Recent successes include his performance piece Be Like Water, which has been viewed as a TED Talk more than two million times, and Fiesta Transformer, a large-scale robotic sculpture created with his father from a replica of the Ford Fiesta he was given as a 18th birthday present.
"A lot of my work is for galleries as I'm more of a visual artist," he says.
"But recently I've started doing bits and pieces of physical theatre.
"This is only the third time I've done something for the stage.

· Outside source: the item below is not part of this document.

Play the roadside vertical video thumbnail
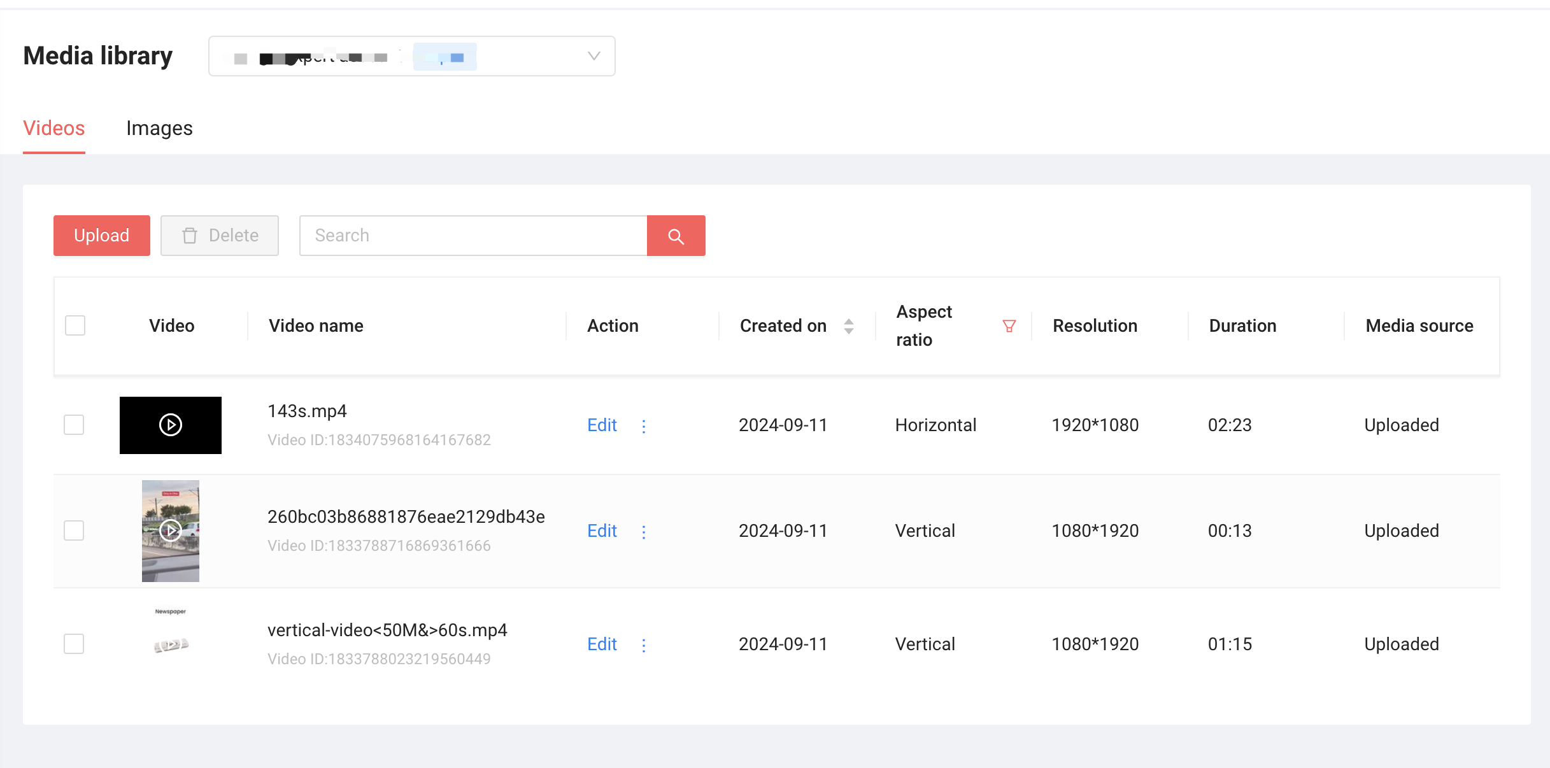 (171, 530)
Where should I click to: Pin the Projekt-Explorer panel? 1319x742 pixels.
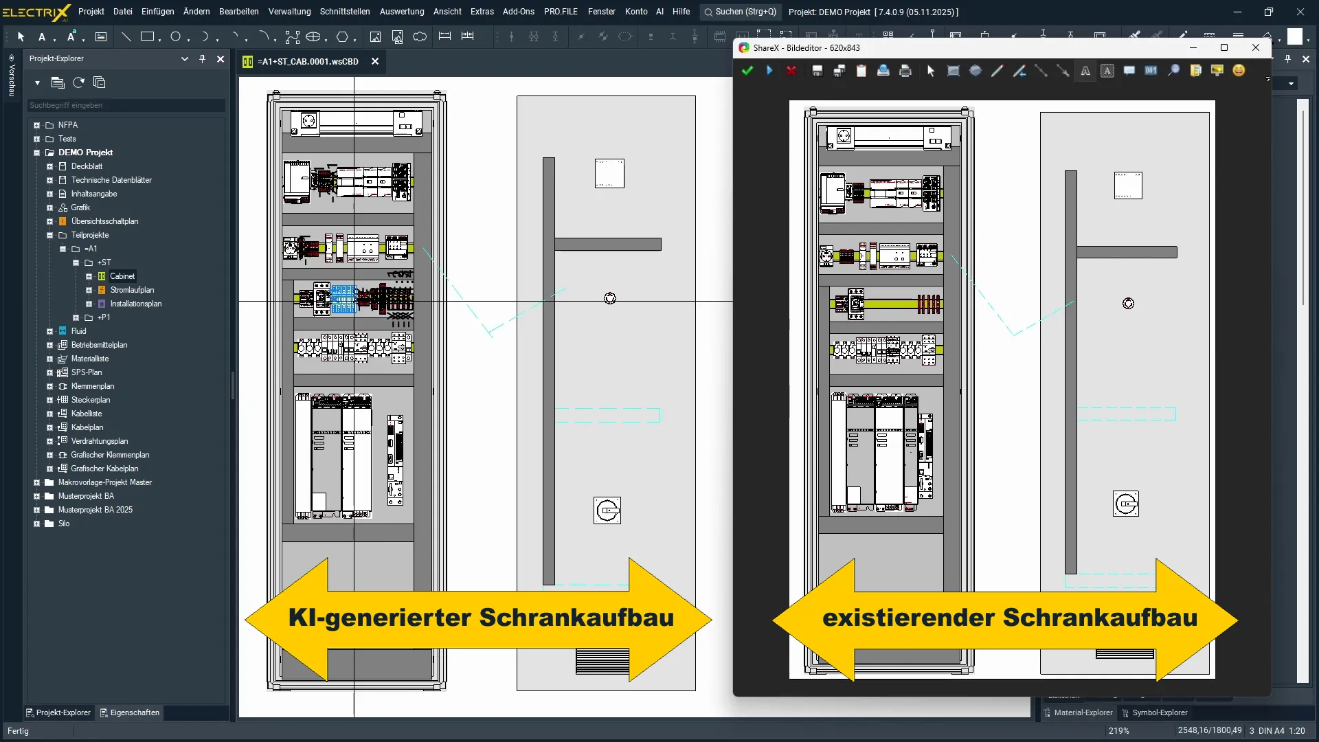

In the first one I was talking about myself and in the second I did the opposite and spoke in every other way but my own so I learned a lot of languages.
"American Boy is somewhere in the middle taking aspects of both those shows a bit further as well as exploring identity and belonging, race and culture, themes which run through all my work," he says.
"I'm really excited about it and especially because it's fantastic to be at Sadler's Wells."
And he says it was an interesting project to see which films he shortlisted and which were then whittled down to be in the piece.
"There was a big list of clips to choose from!" he laughs. "But all the quotes are personal to me, are about me and describe me.
"It's a self portrait of characters, quotes and scenes from all of those films I used to watch when I was growing up, spliced together to make up the narrative," he adds.
"It's been incredibly interesting to see which films and TV programmes have had an influence in my life and how they have done so.
"I've not used any really obscure films but when I had finished putting it together it was quite revealing," he adds. "A lot of them are guys in suits - Matrix, Pulp Fiction, Reservoir Dogs, Usual Suspects, that kind of thing.
"We know violence and guns are wrong but as a kid gun swinging warriors are cool so I suppose that's why those ended up in the mix.
"There was also a lot of Eddie Murphy including films like Beverley Hills Cop - he was the first person to deal with race in his movies but he does it in a humorous way.
"There were two main things that came up - the first that it was very male with the whole men in suits thing and the second was the questions of race.
"What's great though is that there is a vein of humour running through it.
"I'm being as honest as I can and giving an accurate reflection of being human."
To help illustrate the show there will be costume changes, different accents and even a super hero costume, though Hetain says people will have to go to the show to find out which one.
"When you are a kid wanting to be a superhero is almost de rigeur," he says. "There is one which I could relate to really well so he does make an appearance!"